US telcos ordered to 'rip and replace' Huawei equipment

Huawei logo on a smartphone and flags of China and US on the blurred background
(Image credit: Shutterstock)

The US Federal Communications Commission (FCC) has ordered certain telecoms companies to remove Huawei equipment from their networks as part of the process of revoking China Telecom’s authorisation to operate in the United States.

The decision is based on concerns relating to China Telecom’s and Huawei’s alleged ties to the Chinese government. In July, the FCC officially declared Huawei as a threat to national security, based on the company being subject to Chinese law which obliges it to cooperate with intelligence services.

According to FCC chairman Ajit Pai, the decision was made based on “a laundry list of evidence”.

“To summarize some of the main points, Huawei has a long and well-documented history of close ties to the Chinese military and intelligence communities, as well as the Chinese Communist Party, at every level of the company—all the way up to its founder. Huawei is subject to sweeping Chinese intelligence laws compelling Huawei’s assistance and cooperation with Chinese intelligence services and forbidding the disclosure of that assistance,” he said in an official statement, adding that the concerns “aren’t just hypothetical”.

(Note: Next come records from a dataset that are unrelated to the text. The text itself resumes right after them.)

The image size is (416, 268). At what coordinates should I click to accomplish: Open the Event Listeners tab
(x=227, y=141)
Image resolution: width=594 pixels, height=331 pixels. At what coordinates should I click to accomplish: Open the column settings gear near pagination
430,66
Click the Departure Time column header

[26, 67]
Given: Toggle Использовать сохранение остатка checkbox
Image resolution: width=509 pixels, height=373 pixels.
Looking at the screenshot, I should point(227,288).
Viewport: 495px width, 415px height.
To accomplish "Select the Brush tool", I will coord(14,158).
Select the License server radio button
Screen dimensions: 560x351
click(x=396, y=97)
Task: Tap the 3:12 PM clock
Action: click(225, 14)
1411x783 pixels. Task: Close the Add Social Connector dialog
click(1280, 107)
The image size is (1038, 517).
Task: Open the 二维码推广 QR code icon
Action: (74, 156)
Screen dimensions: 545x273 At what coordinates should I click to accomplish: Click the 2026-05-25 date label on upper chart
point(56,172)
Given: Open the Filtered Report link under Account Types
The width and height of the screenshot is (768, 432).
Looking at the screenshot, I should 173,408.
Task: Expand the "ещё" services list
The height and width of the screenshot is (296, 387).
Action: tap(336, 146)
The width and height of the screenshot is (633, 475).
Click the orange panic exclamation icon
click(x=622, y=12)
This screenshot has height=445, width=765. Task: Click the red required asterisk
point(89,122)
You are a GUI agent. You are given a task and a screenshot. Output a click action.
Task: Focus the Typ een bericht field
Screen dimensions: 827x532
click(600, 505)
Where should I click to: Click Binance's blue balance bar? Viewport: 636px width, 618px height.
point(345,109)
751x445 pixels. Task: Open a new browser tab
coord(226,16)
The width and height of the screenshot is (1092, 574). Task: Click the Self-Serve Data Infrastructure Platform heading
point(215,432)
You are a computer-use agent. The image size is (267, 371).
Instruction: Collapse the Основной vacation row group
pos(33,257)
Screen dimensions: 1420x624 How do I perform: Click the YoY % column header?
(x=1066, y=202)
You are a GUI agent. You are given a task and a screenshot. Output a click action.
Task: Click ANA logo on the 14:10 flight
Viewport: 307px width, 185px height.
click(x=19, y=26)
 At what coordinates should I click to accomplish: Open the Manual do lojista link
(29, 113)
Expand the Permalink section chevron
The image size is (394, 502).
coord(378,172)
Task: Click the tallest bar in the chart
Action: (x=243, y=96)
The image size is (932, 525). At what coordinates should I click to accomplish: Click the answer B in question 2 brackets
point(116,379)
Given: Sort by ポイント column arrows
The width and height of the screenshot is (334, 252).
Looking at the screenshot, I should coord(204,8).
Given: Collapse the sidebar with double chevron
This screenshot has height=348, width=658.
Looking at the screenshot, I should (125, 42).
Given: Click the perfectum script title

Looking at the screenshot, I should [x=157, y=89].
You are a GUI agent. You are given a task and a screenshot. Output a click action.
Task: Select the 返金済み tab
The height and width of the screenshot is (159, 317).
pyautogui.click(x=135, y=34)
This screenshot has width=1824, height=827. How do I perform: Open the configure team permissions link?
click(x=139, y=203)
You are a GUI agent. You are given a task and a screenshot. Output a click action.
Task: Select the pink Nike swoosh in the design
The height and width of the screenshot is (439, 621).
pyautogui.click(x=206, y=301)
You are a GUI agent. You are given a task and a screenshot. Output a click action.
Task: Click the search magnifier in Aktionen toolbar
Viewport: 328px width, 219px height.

“Independent entities have identified numerous security vulnerabilities in Huawei equipment and found it to be less secure than that of other companies—perhaps deliberately so,” said Pai.

In October, a report by the Huawei Cyber Security Evaluation Centre (HCSEC), which is directed by the UK’s National Cyber Security Centre (NCSC), found that Huawei failed to comply with “its own secure coding guidelines” during an incident that likely led to a vulnerability "of national significance".

Although the incident in question, which occurred in 2019, was remedied before it could be exploited, the number of Huawei vulnerabilities in the UK had “risen significantly” since 2018.

The FCC also announced that it would provide financial assistance to smaller telecom companies to facilitate the removal of Huawei equipment from their infrastructure, as part of the Secure and Trusted Communications Networks Reimbursement Program.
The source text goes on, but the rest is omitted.